Nurhak Kılagöz*
Uzun bir zamandır, gerek dost sohbetlerinde gerek sosyal medya platformlarında, Kürt müziğinin geçmişi, bugünü ve geleceği adına yapılan tartışmaların hepimiz şahidiyiz. Bir yandan birçok müzik insanının üretimleriyle nefes alırken, diğer yandan yapılan üretimlerle ortaya çıkan yabancılaşmanın da şaşkınlığı içerisindeyiz.

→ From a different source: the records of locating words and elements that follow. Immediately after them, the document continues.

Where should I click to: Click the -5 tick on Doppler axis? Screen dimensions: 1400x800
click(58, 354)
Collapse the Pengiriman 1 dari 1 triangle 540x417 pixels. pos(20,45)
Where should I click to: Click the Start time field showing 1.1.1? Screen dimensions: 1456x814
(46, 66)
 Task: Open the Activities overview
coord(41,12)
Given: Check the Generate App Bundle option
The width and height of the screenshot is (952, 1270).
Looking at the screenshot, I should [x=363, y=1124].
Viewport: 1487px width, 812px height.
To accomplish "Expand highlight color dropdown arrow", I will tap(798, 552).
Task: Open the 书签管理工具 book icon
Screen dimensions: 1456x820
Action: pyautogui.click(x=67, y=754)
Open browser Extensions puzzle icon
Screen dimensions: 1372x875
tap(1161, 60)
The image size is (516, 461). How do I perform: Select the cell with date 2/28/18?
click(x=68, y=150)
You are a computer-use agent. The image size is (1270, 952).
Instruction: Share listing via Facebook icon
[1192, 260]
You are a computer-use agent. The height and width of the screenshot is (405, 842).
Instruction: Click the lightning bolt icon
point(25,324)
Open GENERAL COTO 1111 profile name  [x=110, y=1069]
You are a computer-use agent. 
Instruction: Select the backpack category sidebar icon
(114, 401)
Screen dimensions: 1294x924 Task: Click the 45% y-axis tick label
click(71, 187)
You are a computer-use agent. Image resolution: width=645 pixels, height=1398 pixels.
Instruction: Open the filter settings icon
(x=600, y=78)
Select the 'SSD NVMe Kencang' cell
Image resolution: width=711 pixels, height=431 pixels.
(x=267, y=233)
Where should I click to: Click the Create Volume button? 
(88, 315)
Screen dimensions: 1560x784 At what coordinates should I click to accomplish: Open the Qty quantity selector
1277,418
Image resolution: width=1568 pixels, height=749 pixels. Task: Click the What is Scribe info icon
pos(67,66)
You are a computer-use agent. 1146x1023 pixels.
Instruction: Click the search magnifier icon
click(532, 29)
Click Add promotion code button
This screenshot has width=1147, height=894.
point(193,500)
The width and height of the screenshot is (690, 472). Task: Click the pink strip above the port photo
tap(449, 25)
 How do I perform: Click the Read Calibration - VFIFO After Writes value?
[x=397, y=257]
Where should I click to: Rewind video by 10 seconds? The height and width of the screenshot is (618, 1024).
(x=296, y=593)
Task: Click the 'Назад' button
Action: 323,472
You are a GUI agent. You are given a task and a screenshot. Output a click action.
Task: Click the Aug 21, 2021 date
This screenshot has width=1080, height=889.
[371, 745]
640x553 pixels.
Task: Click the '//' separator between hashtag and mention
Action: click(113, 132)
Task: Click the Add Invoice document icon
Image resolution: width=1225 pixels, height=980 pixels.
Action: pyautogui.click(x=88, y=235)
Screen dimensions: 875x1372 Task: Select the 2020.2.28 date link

Kültürel ürünlerin metalaşma hali, birçok alanı etkilediği gibi müzik alanında da derinden etkiler bırakmaktadır. Bu metalaşma hali insanların müziğe ulaşmasını kolaylaştırmış olsa da, kapitalizmin yaygınlaşmasıyla birlikte iyi müziği de insanlardan uzaklaştırmaktadır. İnsanların dünyasına katkı sunma ve toplumu sağlıklı kılma amacıyla ortaya çıkan üretimlerin, sanatsal ve toplumsal değerleri bir kenara bırakılarak, popüler kültürün de etkisiyle üretimlerin değeri satış rakamlarıyla ve tıklanma oranlarıyla belirlenmiş, popüler olmayan birçok üretim ve müzik insanlarının topluma ulaşmasındaki engeller de büyümüştür. Metalaşmanın sonucu olarak, müziğin iki farklı niteliğe sahip olacağı belirlemesinde bulunan Theodor Adorno, hafif-popüler müziği; ‘’bireyin kısa vadeli düşünsel ihtiyacını karşılayan, dinleyiciye o an için duymak istediğini veren, müziği takip etmek için çok az çabanın gerektiği, önceden bilinen, kolaylıkla tanınabilen’’ gibi belirlemelerde bulunurken, sanatsal-ciddi müzik içinde, ’’birey, toplumsal ve evrensel değerler arasında köprüler kurarak, kendine mesele ettiği konuları notalar aracılığıyla anlatan, takip için çabanın gerektiği…’’ belirlemelerinde bulunur. Sanatın metalaşma hali, global olarak müziği ve geleceğini etkilemişken, bu etkinin Türkiye’de ve özelde Kürt müziğinin geleceği ve toplumla buluşma halinde de önemli etkileri olmaktadır.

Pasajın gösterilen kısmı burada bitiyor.